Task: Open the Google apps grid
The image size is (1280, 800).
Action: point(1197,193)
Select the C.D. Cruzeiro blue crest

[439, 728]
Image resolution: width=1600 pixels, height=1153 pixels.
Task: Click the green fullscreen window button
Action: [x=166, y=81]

• • •

→ **Your objective**
Could you write out all the records exactly, please?

→ **Answer box**
Task: Open the Google apps grid
The image size is (1280, 800).
Action: point(1197,193)
Select the C.D. Cruzeiro blue crest

[439, 728]
Image resolution: width=1600 pixels, height=1153 pixels.
Task: Click the green fullscreen window button
Action: [x=166, y=81]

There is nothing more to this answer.